Sample 3DNA generated PDB file:
ATOM     50  O3'   C A   3      -7.224  -1.903   7.585
ATOM     51  C2'   C A   3      -6.408   0.308   8.023
ATOM     52  C1'   C A   3      -5.322   0.045   6.986
ATOM     53  N1    C A   3      -4.202   0.995   7.051



=cut

.........................................

This works perfectly fine. thank you!

Regards
Sumedha

[xiangjun]

Hi Sumedha,

Glad to hear that adapting x3dna2charmm_pdb has helped solve your problem!

Now I have better news: on second thought following our previous discussions, I reasoned that adding an option for 3-letter nucleotide names to fiber/rebuild-generated PDB files may not be a bad idea -- at least CHARMM and HADDOCK require them. So, I have revised the fiber program per se by adding two more options:

• -three_letter_nts (can be abbreviated to -three) to generate a PDB file with three-letter names for nucleotides. Note this only applies to the standard nucleotides, ADE/CYT/GUA/THY/URA.
• -connect (can be abbreviated to -co) to add CONECT records in the generated PDB file. I noticed the HADDOCK-compatible PDB file you attached, AAACCCAAA_fixed.pdb, contains such CONECT records.

Using the sequence AAACCCAAA as in your attached example, I have generated two PDB files as below:

    fiber -a -three -seq=AAACCCAAA AAACCCAAA-three.pdb
    fiber -a -co -three -seq=AAACCCAAA AAACCCAAA-three-connect.pdb

Both PDB files, AAACCCAAA-three.pdb and AAACCCAAA-three-connect.pdb, are attached for your verification. If I understand the issue correctly, both should be compatible with HADDOCK.

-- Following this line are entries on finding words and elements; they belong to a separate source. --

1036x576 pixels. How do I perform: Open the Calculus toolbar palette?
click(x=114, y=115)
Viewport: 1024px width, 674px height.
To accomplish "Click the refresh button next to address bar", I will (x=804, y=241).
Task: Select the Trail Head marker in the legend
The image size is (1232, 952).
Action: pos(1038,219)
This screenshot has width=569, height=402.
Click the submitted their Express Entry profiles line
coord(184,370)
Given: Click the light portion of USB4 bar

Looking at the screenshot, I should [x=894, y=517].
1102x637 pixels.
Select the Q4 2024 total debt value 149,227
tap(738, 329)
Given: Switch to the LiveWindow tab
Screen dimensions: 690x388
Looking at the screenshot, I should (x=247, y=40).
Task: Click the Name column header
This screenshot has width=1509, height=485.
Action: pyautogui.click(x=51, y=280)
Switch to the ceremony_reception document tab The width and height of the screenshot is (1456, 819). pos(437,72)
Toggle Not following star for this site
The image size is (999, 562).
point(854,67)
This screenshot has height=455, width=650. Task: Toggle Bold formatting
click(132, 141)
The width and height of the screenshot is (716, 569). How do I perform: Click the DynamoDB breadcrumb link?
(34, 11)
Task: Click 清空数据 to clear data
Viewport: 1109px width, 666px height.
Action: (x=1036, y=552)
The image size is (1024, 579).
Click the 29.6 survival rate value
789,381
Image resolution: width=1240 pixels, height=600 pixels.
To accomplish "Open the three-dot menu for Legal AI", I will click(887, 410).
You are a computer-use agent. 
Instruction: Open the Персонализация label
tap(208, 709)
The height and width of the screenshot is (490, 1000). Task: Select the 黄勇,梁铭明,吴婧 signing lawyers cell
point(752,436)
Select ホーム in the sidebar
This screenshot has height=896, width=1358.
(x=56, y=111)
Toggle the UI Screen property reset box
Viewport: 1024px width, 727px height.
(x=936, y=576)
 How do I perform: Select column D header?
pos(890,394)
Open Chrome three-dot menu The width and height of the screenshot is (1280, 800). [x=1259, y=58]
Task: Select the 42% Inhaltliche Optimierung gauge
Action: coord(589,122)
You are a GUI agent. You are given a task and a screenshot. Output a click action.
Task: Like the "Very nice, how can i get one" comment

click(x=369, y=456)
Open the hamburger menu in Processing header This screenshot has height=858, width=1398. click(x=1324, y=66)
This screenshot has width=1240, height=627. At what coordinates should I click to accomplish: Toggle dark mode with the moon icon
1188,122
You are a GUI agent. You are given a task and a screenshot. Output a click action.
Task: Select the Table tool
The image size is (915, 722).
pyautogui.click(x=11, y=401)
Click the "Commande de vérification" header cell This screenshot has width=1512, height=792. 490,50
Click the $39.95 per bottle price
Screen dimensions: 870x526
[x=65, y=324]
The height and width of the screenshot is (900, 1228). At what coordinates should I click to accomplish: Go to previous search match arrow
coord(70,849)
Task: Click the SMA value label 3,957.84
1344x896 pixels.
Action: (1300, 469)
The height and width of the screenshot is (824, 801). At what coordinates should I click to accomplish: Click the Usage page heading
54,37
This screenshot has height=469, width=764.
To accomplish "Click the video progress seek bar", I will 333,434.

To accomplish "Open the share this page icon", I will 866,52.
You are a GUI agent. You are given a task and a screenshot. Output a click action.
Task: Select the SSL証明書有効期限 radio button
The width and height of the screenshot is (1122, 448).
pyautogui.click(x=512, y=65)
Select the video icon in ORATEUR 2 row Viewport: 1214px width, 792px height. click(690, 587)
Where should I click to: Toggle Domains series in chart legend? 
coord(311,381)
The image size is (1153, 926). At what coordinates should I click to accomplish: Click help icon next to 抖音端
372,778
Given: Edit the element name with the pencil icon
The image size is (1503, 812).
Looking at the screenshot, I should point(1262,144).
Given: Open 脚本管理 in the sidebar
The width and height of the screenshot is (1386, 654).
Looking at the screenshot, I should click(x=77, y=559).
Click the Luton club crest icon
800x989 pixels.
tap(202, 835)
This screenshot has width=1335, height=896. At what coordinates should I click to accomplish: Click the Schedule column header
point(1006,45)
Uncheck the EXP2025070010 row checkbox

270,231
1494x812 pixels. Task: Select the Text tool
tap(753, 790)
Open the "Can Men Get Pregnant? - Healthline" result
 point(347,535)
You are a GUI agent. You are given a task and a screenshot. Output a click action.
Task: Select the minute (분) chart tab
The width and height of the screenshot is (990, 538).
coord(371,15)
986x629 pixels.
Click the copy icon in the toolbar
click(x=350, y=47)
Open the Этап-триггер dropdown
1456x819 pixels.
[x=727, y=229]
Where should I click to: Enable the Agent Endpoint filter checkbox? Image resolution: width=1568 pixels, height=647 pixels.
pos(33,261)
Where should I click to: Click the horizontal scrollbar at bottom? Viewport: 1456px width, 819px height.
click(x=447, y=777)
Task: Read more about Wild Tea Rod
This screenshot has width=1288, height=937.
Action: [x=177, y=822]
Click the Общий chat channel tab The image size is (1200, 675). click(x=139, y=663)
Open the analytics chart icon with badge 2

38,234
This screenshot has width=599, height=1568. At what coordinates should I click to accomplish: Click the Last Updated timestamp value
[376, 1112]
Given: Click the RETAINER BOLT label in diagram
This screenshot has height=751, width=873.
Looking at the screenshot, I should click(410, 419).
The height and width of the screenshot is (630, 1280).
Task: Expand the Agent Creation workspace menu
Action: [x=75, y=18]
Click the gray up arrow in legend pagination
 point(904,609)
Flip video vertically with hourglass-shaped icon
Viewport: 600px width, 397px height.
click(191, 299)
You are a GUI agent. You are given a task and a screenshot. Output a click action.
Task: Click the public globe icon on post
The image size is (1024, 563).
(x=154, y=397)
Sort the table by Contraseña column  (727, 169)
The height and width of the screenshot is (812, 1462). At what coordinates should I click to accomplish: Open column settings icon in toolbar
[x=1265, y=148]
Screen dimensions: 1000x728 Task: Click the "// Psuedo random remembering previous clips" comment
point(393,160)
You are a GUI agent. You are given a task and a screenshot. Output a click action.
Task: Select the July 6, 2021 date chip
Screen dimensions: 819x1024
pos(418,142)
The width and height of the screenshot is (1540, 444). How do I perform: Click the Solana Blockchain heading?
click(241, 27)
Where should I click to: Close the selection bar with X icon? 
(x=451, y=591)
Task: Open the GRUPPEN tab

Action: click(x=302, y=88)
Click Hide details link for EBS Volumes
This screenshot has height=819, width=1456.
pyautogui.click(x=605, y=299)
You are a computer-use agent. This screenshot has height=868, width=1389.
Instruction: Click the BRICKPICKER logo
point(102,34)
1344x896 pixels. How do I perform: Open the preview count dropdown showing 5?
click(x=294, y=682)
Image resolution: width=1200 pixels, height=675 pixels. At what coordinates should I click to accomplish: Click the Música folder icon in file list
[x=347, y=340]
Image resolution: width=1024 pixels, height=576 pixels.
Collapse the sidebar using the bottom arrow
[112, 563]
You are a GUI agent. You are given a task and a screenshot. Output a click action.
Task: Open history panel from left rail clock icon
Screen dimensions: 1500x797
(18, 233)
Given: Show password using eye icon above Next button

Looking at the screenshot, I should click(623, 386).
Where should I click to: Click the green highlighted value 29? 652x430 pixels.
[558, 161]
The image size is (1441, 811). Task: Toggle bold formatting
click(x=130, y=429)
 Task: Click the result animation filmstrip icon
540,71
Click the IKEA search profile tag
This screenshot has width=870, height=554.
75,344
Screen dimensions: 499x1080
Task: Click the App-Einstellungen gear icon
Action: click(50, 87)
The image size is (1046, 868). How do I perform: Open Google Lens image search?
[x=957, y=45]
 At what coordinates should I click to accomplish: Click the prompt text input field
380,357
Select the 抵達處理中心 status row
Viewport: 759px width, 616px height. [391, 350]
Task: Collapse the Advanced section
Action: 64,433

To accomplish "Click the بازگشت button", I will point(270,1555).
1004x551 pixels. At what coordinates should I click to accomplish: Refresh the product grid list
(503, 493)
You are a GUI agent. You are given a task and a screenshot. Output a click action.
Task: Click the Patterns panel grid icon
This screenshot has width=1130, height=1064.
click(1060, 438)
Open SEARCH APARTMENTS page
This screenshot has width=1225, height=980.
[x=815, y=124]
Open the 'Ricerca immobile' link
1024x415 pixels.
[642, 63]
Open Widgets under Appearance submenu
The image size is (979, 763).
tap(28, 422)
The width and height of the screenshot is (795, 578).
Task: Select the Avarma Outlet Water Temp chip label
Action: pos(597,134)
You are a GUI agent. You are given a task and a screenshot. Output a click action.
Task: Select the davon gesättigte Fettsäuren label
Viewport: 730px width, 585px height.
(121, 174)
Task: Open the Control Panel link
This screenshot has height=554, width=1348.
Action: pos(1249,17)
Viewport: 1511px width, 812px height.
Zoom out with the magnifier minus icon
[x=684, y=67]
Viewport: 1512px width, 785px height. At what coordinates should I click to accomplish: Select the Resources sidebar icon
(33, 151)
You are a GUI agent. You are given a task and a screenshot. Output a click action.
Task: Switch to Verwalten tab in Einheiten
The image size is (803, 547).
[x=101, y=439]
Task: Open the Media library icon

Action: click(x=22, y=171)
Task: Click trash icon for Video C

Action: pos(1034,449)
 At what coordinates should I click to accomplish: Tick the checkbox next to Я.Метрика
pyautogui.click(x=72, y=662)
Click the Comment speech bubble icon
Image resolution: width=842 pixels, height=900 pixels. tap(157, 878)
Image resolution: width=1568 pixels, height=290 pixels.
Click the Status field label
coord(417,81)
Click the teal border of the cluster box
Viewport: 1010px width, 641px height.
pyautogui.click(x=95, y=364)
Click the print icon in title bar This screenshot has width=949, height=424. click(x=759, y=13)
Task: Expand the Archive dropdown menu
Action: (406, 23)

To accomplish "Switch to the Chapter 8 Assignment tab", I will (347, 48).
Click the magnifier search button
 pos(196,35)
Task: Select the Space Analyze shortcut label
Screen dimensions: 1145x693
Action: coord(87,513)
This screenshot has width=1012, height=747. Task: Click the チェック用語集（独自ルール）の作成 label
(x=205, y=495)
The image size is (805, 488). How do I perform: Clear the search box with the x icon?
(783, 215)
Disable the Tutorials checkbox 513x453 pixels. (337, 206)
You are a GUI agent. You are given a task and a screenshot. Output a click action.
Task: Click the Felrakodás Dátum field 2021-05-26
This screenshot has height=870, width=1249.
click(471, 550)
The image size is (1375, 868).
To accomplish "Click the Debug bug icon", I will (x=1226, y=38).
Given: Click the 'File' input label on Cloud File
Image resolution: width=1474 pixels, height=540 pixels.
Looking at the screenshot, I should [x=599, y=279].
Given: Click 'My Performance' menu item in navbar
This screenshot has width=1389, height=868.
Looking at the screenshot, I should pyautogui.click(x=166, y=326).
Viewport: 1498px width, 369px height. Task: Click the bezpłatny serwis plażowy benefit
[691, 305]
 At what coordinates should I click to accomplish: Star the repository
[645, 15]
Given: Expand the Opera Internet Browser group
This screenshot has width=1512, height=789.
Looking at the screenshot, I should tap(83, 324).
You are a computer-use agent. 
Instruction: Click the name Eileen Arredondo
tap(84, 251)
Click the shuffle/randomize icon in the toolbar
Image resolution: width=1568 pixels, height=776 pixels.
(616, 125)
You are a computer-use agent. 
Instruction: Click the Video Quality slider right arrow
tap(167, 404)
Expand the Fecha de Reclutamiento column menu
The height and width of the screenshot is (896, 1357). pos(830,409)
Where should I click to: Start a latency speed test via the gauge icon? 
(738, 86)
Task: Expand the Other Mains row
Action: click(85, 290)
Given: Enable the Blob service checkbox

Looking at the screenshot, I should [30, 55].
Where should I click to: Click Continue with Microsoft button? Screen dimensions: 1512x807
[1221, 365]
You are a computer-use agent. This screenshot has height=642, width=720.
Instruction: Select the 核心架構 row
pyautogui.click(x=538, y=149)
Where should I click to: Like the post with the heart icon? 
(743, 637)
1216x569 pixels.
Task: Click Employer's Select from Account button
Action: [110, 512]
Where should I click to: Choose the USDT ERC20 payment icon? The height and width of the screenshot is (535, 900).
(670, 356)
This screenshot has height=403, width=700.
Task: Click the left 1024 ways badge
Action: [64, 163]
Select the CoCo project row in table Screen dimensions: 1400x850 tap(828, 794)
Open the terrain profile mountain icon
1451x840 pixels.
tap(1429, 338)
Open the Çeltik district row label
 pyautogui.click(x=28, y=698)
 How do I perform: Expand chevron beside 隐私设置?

As always, please let me know how it goes.

Xiang-Jun

[sumedharoy]

Thank you so much... as I intend to use 3DNA for a large number of samples, my job has been much simplified now that -three has been added directly to the fiber program... and it works alright with HADDOCK without the need for -connect.